Some ways to tackle imposter syndrome are:

  1. Recognizing the Issue
    • Learn to recognize those unhealthy thoughts, even if you’re not ready to deal with them. Make a note in your journal or in your phone’s notes app when you are feeling like a fraud. Later, you can go back and see if there is a pattern to what’s causing those thoughts.
    • Let a trusted friend, family member, or counselor know that you’re feeling this way. It will help to be honest about it!
  2. Watching others Work
    • Whether you’re feeling like a fraud at home or at work, it can help break your perception of inadequacy if you see others doing your job. Sometimes we can have an impossibly high bar for ourselves that might move down if we see others doing a great job while still making mistakes.
    • Be honest with others that are in your position. Let them know that you’re feeling unsuccessful at work or at home and ask them how they tackle those feelings. Chances are, they’ve felt the same way!

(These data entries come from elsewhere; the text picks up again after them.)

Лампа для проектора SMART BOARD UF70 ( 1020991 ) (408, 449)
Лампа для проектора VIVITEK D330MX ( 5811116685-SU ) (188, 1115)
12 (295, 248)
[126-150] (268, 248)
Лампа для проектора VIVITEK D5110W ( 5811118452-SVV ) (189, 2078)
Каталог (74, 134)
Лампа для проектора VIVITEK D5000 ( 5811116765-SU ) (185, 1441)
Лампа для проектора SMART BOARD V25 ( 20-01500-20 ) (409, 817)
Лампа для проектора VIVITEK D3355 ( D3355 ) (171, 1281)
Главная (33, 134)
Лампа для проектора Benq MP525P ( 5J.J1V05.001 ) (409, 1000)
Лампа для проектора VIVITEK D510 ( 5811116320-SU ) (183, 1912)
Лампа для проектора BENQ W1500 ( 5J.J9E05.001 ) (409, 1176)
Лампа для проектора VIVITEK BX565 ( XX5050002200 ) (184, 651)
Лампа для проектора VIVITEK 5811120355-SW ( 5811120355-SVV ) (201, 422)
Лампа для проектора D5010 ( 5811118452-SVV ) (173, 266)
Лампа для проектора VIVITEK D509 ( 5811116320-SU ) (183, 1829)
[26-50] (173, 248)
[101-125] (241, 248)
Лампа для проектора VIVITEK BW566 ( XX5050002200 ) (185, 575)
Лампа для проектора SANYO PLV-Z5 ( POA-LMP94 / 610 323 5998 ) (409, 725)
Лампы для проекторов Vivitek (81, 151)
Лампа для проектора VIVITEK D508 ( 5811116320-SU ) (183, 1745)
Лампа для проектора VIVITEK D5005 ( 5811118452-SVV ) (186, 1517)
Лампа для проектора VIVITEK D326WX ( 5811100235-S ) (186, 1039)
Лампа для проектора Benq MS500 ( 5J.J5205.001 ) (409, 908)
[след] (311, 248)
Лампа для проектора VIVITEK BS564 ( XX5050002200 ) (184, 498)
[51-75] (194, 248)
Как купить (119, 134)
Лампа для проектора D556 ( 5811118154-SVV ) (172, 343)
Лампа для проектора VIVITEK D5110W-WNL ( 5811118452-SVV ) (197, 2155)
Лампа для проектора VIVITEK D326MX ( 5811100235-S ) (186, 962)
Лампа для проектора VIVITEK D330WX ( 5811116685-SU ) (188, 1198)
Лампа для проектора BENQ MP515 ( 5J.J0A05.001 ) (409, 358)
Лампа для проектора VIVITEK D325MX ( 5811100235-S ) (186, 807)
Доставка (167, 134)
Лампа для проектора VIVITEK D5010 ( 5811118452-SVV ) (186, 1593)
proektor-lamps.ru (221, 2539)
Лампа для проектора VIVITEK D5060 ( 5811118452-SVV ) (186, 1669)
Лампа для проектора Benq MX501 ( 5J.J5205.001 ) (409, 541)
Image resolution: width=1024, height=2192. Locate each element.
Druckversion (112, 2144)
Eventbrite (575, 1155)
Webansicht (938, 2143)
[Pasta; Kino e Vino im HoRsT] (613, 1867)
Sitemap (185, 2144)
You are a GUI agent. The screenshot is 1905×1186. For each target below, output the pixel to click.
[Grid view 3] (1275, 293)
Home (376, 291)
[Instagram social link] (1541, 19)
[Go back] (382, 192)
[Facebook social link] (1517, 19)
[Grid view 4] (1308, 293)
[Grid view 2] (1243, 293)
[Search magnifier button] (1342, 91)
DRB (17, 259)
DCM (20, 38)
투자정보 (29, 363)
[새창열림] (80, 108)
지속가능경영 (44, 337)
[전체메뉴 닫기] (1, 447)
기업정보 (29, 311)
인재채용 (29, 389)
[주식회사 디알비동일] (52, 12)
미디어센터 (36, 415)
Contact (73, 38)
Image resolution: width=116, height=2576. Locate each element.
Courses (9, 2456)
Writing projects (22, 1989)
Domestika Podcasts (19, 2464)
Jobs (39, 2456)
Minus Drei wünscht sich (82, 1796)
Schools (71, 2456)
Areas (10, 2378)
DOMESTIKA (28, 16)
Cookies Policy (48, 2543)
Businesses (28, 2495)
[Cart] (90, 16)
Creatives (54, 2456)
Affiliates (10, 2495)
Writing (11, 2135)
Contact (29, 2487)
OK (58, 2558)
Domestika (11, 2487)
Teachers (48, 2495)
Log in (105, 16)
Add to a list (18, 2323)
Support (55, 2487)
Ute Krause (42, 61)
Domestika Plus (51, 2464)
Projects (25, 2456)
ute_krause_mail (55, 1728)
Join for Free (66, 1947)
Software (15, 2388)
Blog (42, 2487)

  3. Track your Accomplishments
    • As people prone to perfectionism, it can be easy to focus on our mistakes. Become more aware of your successes by creating a visual tracker of things you’ve done that make you proud. Have a great conversation with your kids? Leave a sticky note on your mirror to remind you of that interaction! Finish all the chores you needed to do on Monday? Make a note of that as well! This can help you visualize all of the positive contributions you make.
    • See this article from Cleveland Clinic for more.
  4. Challenge your Unhealthy Thoughts
    • When you notice a thought of inadequacy, don’t let it float by without a challenge.
      • For example, if you notice yourself thinking, “I bet all of the other mums handmade their snacks for the class party,” don’t let your thinking spiral in a bad direction. Pause and remind yourself why that thinking is inaccurate. Maybe you had other priorities the night before! Maybe cooking is not an important skill to you! Maybe you just need to remind yourself that there are probably tons of store-bought snacks at the party.
      • Don’t let the negative thoughts come and go. Challenge them!
    • See this article from Healthline for more.

The most important thing to remember is that you also won’t be perfect at tackling imposter syndrome! It’s a long process that you’ll have to repeat over and over again throughout your life. And just in case no one has reminded you lately: If you love your children and try to do your best for them each day, then you are a great mum!